▶ The input
★ ★ ★ ★ ★

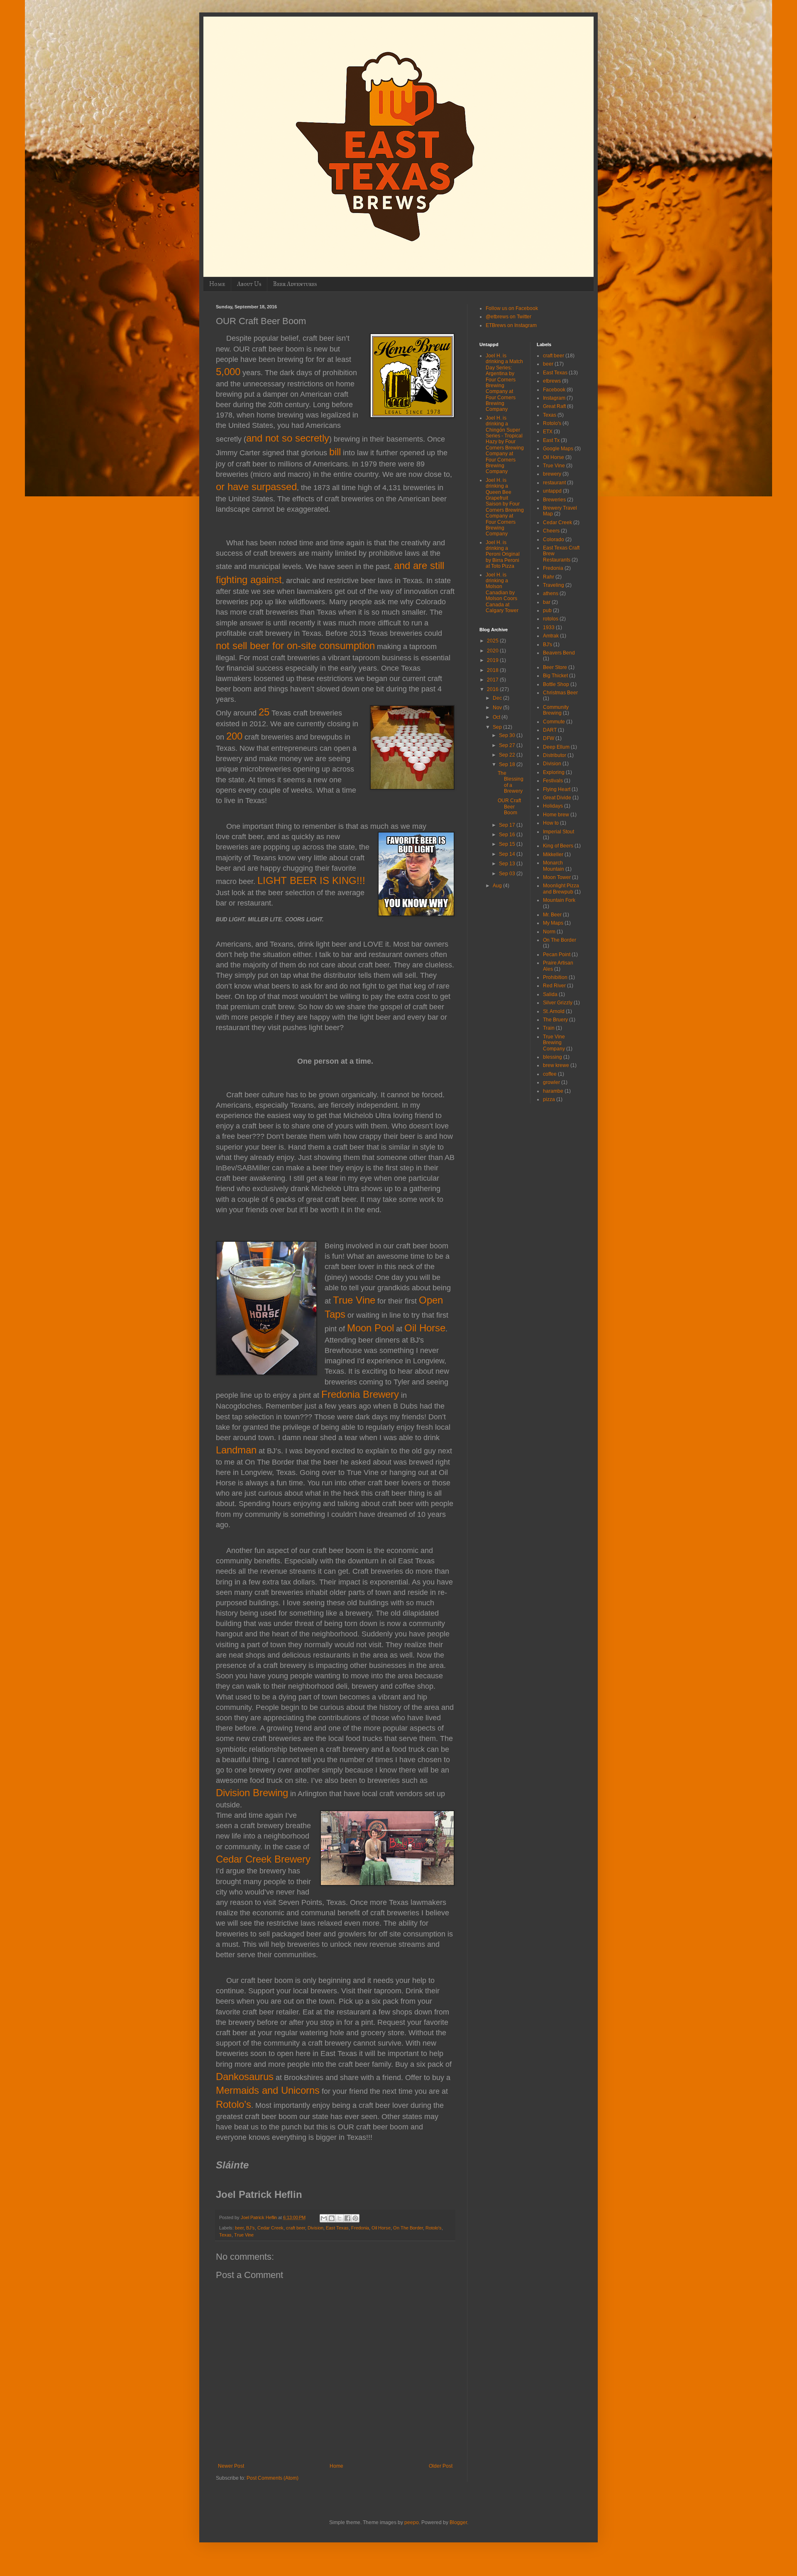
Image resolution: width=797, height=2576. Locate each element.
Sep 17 (507, 825)
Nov (498, 708)
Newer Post (231, 2466)
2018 (493, 670)
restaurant (554, 483)
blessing (552, 1057)
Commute (554, 722)
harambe (553, 1091)
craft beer (295, 2227)
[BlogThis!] (332, 2218)
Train (549, 1028)
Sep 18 (507, 764)
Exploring (554, 772)
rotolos (550, 619)
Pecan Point (556, 954)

★ ★ ★ ★ ★

▶ Your assignment
Each of the entries above must be copied exactly, but the pictures stay out.

▶ Solution for this exercise
Image resolution: width=797, height=2576. Locate each element.
Sep 17 (507, 825)
Nov (498, 708)
Newer Post (231, 2466)
2018 (493, 670)
restaurant (554, 483)
blessing (552, 1057)
Commute (554, 722)
harambe (553, 1091)
craft beer (295, 2227)
[BlogThis!] (332, 2218)
Train (549, 1028)
Sep 18 (507, 764)
Exploring (554, 772)
rotolos (550, 619)
Pecan Point (556, 954)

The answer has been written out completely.